Visualising the perineum during birth has a traditional history which travels back in time to 17th and 18th century. A time when medical practitioners started to become involved with birth and wished to see what was happening. It was also the time of the introduction of forceps which required the mother to be laying down, a complete change to midwifery births which were upright or on traditional birth stools.
This visualisation which included semi recumbent position and a “hands on“ controlling the head during birth technique all became standard care. So what does this history have to do with 21st century waterbirths. Some colleagues seem to have transferred traditional care of watching the perineum and controlling the head to waterbirths.

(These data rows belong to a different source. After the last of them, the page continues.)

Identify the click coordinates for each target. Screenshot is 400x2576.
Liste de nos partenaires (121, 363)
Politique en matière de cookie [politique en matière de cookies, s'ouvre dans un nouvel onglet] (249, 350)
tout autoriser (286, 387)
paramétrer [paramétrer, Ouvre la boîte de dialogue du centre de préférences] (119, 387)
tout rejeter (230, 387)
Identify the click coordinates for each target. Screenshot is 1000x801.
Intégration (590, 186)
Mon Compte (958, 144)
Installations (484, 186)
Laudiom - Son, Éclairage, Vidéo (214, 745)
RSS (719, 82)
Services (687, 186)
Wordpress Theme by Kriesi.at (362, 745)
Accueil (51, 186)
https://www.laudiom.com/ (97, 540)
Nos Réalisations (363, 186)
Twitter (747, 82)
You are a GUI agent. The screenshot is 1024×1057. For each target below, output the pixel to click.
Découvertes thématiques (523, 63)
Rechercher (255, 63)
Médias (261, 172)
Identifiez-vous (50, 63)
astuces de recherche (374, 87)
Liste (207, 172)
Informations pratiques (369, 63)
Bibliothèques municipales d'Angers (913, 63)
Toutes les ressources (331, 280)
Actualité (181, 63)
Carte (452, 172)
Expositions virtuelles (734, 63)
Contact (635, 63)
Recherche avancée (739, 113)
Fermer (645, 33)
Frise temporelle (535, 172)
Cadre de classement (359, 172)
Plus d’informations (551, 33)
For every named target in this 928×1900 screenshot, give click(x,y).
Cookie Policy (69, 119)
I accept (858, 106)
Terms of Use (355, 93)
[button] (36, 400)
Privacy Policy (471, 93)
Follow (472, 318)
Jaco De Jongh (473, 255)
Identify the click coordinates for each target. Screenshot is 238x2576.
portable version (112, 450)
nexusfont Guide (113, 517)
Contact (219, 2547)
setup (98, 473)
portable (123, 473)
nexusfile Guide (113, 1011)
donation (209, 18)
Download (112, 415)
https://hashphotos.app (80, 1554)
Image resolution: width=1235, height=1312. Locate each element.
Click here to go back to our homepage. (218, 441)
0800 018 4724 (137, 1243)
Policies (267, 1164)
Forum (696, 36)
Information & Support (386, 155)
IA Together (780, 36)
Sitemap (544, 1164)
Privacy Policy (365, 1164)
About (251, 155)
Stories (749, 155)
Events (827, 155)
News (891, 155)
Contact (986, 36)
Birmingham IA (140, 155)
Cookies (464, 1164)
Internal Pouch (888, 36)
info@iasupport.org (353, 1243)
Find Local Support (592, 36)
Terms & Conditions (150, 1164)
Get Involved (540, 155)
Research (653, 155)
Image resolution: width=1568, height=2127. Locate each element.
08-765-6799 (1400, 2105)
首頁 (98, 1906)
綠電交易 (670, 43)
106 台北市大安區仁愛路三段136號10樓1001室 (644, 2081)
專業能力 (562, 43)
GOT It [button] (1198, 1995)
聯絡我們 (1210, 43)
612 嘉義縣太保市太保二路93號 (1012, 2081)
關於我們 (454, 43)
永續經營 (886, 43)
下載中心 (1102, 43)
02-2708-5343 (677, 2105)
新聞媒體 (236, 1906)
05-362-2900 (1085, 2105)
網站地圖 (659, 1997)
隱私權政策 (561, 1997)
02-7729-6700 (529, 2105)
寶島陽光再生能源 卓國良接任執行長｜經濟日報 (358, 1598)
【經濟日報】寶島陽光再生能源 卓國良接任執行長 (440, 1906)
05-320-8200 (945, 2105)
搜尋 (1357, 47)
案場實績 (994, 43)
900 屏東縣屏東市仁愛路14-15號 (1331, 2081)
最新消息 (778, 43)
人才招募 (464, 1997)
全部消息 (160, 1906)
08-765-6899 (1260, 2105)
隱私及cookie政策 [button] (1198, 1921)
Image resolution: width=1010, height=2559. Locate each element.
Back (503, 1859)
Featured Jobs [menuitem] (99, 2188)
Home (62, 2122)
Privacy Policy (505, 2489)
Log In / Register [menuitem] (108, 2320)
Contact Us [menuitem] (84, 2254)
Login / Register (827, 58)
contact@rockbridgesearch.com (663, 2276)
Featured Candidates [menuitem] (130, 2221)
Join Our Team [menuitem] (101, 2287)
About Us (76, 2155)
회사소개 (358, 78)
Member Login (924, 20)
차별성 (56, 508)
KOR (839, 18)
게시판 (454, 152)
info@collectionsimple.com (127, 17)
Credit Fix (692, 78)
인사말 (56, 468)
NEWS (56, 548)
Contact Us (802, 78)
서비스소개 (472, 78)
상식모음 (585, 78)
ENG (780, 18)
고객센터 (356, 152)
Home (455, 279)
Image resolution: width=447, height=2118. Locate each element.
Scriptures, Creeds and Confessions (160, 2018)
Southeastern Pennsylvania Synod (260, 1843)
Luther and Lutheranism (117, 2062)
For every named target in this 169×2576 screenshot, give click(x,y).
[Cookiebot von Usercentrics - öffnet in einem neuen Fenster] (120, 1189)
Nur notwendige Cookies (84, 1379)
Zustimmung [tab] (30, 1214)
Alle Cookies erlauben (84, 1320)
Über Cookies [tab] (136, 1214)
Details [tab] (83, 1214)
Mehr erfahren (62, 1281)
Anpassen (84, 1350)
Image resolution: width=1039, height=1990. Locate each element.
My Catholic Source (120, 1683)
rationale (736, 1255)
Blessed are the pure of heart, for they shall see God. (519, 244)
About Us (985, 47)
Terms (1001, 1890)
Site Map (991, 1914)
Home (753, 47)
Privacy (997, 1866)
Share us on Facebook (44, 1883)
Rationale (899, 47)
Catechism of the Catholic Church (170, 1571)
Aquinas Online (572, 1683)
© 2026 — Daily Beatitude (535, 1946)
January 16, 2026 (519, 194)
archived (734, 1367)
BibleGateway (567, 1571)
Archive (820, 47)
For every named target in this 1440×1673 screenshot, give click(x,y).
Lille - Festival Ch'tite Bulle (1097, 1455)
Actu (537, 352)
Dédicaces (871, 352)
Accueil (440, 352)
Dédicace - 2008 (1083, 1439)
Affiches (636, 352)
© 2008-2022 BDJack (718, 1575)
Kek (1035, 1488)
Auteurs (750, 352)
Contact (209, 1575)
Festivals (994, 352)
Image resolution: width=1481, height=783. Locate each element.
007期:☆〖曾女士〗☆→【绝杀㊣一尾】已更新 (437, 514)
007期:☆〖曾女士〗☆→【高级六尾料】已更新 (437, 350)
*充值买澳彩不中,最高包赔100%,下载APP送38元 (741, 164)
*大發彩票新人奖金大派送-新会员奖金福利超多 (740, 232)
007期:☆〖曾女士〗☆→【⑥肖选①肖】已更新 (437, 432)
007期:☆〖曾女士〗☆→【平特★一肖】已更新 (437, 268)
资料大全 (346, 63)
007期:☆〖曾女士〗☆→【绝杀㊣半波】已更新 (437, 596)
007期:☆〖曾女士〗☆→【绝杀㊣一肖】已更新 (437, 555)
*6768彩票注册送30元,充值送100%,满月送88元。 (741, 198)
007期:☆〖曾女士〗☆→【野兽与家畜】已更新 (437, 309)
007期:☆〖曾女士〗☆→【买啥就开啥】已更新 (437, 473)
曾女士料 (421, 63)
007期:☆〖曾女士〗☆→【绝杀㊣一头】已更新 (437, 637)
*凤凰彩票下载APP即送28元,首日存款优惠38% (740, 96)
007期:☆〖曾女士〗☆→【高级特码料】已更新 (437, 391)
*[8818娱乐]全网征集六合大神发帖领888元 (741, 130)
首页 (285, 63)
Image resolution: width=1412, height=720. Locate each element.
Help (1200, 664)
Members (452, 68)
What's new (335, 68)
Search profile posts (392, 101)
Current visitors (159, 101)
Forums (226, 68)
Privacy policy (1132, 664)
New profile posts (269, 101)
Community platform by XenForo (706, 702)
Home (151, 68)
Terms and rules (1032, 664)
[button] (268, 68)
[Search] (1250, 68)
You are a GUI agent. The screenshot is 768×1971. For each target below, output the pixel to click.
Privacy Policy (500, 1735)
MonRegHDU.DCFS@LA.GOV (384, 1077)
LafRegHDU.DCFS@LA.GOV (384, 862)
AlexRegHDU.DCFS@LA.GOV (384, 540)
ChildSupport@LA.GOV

In my opinion they have lost the concepts as to why women choose water as an option for their labour/birth. Water offers women a choice where they can regain control and feel empowered with their birth. Water encourages women to be mobile, change position, regress in a private quiet and dark environment. This is the dilemma midwives have – they may be used to seeing the perineum and yet women alternate their position and want privacy. Colleagues ask how to “see” what is happening without lighting in pools.
If, as my American colleague Barbara Harper says, we “watch the hole” without utilising other skills, the woman’s hormonal balance is interrupted. Much is written about the hormones of labour and birth. Sarah Buckley in Australia calls it the ecstatic hormonal cocktail. A fine balance between reducing adrenaline (hormone of excitement), increasing endorphins (hormone of pleasure and transcendence) which leads to the production of Oxytocin (hormone of love or “cuddle” hormone).
The newest hormone we are learning about is melatonin (hormone of relaxation and sleep). A simple explanation is we need to create a birth environment, in a similar one which created the baby, will bring the baby to the world. When a birth environment is bright, unfamiliar and the mother is being watched, more adrenaline is produced (animals will not birth with cameras and film crews watching them – they retreat to a quiet dark environment). If lights are positioned at certain points in a pool, what happens if the mother moves away from the light beam.
Does a midwife ask her to move back into the light – taking away her innate choice and desire to move. What if the woman moves onto all fours or squat – where is the light beam shining now!
If lights are added to pools does it increase initial design and build costs, installation cost,
cleaning or maintenance...Making a very simple choice into a complex situation? In summary my concerns are about trying to control this birth experience, altering the hormones of birth, disempowering women and introducing medicalised birth concepts.
So I do not feel it is necessary to have built in lights, we just need to learn or relearn traditional midwifery skills to assess progress in labour or birth.